It isn't box office. Right-handers poking down an off stump line, sending an edge into the cordon. Lefties getting cut in half, then rapped on the pads by one that snaps back at them from a length. New batters hopping at the crease. Hooping yorkers that leave the stumps splayed.
Sure, it's still Shaheen Shah Afridi, with the ball. He is running in like the local head honcho rushing to settle a neighbourhood fight.
But this isn't his backyard, and this is not a pitch made for him. In the first few overs, there are the merest wisps of movement off the track. Then it disappears, and while you wait for the reverse to kick in, which it never does today, it's up to the gods. (At Galle, this means it's up to the spinners.)
But Afridi, who does not have 100 wickets to his name yet, is essentially the leader of this attack that has even less experienced pair of quicks in the side and a senior spinner playing his comeback game. In a country he has never played in before, on a surface where only the very best quicks prosper, and even then only occasionally, he bowls like one.
Through most of Afridi's spells on day one, the man uses angles. He is close to the stumps to the left-hander one ball, sending one in the channel. Two balls later he is cutting the return crease with his front foot, angling the ball back in. Ideally, he will get one to cut back in off the seam, but listen, this is Galle. This pitch does not start as dry as the strip for the first Test against Australia, but it's not miles off. If you are looking for natural moisture, the ocean is 150 metres away. There is not much to be found closer than that.
Angling the ball from wide gets him his first, and if you are going to get a wicket against this top order, well, this is the one. Sri Lanka can do alright when Dimuth Karunaratne doesn't score runs, but the general trend has been that if he fails, they ain't headed to a big score. Twice, coming in from wide of the crease, Afridi gets Karunaratne to inside-edge. The first ricochets into his pads. The second into off stump.
He had conceded two boundaries in the first over of the day, but one of the next four is a maiden, and he concedes just 13 off those. Not stellar numbers, but this is Galle. Staying on for five overs as a quick is testing enough. The next spell is better. He goes full to Dhananjaya de Silva, perhaps looking for that reverse. He bowls a maiden to this batter, then two more dot balls, until eventually, de Silva has had enough. He tries to put a full delivery through cover, but the shot is loose, and another one comes back off the inside edge.
No magic balls. The scorecard says "b Afridi", but this isn't one that'll do numbers on YouTube. Later, at the end of the day, Afridi himself describes it this way: "With that one, I was very lucky.
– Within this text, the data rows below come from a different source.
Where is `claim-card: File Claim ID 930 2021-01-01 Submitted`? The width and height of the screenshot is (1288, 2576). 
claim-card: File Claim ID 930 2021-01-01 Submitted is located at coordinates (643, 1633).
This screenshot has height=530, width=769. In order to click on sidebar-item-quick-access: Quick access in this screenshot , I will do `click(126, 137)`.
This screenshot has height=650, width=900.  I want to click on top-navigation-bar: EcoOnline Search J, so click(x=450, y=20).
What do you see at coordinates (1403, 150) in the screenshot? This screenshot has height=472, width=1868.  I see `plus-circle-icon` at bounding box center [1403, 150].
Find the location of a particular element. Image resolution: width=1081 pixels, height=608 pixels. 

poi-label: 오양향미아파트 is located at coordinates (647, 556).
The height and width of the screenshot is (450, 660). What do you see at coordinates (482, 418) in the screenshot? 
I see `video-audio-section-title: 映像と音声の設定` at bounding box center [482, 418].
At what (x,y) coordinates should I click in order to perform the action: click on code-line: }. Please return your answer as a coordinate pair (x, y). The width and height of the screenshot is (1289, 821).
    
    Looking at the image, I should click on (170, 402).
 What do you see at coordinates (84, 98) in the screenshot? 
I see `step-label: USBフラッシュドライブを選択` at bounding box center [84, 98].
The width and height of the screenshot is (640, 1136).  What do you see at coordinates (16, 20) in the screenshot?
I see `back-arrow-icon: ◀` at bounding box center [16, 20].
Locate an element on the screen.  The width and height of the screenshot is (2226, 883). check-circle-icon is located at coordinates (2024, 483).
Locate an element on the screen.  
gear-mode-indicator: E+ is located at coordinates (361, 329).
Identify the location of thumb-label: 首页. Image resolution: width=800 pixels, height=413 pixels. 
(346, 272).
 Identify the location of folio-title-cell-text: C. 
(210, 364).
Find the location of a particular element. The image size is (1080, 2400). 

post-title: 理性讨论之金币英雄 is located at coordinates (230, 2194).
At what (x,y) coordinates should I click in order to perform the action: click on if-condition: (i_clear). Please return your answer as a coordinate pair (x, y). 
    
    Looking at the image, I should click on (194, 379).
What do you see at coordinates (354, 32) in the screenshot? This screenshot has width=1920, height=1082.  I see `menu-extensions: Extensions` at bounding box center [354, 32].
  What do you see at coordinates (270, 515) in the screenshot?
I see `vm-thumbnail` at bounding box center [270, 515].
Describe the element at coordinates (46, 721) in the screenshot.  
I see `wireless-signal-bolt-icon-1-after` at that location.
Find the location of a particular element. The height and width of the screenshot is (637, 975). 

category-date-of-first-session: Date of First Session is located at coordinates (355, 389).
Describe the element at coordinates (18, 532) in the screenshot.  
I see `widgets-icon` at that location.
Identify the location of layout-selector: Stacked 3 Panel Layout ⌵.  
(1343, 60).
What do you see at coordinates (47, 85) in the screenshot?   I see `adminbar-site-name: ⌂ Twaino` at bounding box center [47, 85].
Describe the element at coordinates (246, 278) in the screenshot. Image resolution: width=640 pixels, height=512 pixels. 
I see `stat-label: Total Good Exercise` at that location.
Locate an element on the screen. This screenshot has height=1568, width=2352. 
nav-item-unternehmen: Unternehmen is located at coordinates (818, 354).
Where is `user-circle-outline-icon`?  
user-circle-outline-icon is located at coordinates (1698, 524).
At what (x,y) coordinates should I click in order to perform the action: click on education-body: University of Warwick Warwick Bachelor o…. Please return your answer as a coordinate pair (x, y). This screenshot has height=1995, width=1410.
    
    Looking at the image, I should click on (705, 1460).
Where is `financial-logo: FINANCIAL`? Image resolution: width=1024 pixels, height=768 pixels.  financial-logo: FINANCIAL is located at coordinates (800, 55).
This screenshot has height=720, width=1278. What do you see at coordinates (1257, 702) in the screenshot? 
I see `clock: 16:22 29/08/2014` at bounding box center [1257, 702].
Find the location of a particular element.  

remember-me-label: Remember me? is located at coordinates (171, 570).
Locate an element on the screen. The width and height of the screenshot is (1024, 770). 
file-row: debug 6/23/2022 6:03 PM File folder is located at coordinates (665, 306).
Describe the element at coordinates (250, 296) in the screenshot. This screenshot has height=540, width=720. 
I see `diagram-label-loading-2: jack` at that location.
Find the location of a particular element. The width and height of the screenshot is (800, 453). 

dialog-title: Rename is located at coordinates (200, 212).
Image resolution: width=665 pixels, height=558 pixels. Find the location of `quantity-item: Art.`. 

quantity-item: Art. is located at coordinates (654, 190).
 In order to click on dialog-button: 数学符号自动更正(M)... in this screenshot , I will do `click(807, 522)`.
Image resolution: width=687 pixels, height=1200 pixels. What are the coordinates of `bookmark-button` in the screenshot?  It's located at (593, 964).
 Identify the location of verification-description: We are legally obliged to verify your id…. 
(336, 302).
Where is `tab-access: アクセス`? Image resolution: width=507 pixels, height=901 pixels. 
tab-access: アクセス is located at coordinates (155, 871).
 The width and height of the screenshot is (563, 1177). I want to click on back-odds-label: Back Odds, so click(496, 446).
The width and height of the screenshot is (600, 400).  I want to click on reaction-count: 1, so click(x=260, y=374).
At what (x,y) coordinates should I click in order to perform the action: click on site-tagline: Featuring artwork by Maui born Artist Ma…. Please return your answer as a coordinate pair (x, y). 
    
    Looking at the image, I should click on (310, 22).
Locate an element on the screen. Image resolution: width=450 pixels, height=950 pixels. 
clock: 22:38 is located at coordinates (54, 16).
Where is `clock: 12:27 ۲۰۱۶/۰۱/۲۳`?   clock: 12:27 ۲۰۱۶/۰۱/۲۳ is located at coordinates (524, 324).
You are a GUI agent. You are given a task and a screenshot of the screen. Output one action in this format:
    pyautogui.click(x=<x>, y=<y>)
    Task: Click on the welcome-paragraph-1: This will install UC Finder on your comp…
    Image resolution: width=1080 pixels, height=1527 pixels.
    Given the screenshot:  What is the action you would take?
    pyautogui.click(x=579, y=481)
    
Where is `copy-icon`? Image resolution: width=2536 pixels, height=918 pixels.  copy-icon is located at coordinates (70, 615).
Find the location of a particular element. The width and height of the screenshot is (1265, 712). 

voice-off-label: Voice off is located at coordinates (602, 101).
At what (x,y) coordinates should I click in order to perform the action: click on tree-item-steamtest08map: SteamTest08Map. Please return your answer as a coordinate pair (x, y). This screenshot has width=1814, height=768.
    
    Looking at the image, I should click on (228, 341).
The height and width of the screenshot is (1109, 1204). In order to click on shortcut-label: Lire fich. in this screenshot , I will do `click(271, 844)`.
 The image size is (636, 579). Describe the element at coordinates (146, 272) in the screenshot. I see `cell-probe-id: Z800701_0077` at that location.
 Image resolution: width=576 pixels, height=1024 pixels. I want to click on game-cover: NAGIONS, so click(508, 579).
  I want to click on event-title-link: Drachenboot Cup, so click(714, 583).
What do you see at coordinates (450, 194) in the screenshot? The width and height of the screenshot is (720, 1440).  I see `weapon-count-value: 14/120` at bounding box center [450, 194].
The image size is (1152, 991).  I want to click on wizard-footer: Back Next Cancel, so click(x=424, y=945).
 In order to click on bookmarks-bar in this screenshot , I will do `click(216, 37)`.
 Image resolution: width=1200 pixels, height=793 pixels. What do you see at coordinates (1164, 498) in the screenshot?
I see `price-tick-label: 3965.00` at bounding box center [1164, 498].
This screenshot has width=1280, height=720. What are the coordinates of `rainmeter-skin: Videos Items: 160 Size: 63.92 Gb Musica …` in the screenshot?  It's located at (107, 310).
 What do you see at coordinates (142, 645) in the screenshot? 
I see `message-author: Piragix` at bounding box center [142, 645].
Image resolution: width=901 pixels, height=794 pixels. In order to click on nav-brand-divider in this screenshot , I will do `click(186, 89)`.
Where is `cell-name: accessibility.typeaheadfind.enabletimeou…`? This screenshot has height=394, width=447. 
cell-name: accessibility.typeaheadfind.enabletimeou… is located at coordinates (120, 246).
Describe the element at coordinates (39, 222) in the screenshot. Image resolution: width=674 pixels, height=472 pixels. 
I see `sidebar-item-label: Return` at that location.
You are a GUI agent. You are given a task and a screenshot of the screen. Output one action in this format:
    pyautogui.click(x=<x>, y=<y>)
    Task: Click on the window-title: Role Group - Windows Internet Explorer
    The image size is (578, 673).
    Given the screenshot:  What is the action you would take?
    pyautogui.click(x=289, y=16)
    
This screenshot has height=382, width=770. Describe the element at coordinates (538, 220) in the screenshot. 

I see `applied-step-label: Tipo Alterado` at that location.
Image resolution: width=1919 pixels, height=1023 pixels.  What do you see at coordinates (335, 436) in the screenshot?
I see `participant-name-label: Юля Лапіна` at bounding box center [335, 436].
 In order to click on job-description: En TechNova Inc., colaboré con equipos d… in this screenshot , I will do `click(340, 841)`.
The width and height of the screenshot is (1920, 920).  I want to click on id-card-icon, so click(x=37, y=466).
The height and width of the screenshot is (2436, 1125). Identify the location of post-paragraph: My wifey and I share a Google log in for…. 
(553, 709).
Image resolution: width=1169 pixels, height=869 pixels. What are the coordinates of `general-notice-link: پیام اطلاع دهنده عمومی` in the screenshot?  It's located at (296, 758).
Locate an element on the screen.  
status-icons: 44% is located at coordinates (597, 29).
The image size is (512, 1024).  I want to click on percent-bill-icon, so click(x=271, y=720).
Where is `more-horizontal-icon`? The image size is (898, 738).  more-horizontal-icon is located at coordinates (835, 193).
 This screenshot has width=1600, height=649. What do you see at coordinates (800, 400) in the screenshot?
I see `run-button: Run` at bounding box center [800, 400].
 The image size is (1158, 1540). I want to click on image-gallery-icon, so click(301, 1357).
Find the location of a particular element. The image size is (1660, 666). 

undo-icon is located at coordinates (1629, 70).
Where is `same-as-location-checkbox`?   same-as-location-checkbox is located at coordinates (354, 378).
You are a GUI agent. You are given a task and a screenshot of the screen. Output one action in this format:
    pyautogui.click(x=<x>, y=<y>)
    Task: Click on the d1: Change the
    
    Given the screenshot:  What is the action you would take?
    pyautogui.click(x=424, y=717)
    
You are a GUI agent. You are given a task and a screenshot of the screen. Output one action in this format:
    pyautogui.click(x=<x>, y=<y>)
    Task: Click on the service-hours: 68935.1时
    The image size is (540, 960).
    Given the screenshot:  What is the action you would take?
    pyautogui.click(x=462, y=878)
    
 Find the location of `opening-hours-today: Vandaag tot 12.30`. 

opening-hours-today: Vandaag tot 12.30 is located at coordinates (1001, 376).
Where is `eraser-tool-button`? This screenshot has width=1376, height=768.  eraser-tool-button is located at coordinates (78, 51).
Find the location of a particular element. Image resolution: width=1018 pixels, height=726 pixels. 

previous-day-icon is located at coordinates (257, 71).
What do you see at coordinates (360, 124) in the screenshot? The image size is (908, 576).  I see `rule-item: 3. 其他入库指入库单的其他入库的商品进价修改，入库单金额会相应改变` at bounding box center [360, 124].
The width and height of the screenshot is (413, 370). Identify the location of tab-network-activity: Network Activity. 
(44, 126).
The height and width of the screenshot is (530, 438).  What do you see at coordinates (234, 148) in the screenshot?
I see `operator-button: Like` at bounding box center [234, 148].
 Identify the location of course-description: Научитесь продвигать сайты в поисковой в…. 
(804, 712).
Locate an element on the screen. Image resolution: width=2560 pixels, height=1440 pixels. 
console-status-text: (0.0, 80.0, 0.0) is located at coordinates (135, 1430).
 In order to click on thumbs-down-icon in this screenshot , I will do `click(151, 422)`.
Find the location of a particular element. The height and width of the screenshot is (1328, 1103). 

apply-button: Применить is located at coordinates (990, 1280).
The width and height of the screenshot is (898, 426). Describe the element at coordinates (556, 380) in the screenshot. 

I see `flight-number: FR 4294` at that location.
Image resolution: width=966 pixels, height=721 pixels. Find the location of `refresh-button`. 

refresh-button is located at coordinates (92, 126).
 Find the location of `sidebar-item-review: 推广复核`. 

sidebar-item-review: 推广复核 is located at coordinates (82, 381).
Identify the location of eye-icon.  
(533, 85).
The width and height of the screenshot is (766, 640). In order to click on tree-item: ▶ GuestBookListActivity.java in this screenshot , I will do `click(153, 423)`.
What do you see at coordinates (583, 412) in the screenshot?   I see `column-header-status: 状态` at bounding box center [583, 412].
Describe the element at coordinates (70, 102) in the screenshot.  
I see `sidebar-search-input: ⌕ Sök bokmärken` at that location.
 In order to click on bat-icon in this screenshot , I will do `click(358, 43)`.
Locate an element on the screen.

I just bowled the ball wider and I think he got out."
If that description made you sleepy, then Afridi's next few lines will finish the job.
"I am just trying to bowl my lines and lengths."
"The wicket is slow and the spinners will bowl well here."
"I am also trying to bowl well."
Thankfully, the next wicket is a little more exciting. Niroshan Dickwella leans into a drive, and the ball - oh wow, look at that - does it seam away? You need the James Webb telescope to spot it, but finally, a catch is taken at gully, and there's a big celebration - a wicket worthy of the Afridi of the imagination.
Then, of course, he gets hit around by some tailenders with averages belying how easily they seem to be playing the quicks. Don't take it personally. We are where we are, and this is just the kind of thing that happens here.
A bouncer gets him his last wicket. A No. 10 tries to uppercut him over the cordon, and the universe decides that is a humiliation too far, even for this venue. Among Pakistan seamers, only Waqar Younis has better innings figures here than Afridi's 4 for 58 (Waqar had 4 for 40, way back in 2000). Pakistan have played five previous Tests here. Even the stats aren't that fancy.
Whether Pakistan squander the position or not Afridi and Co put them in, who is to say? Prabath Jayasuriya already seems to be making the ball rip from the fort end.
Should Jayasuriya, a left-arm spinner playing his second Test, get to make an appearance in the final sentences of a piece that outlines how good Shaheen Shah Afridi was? Look, it can't be helped. This is just the kind of thing that happens here.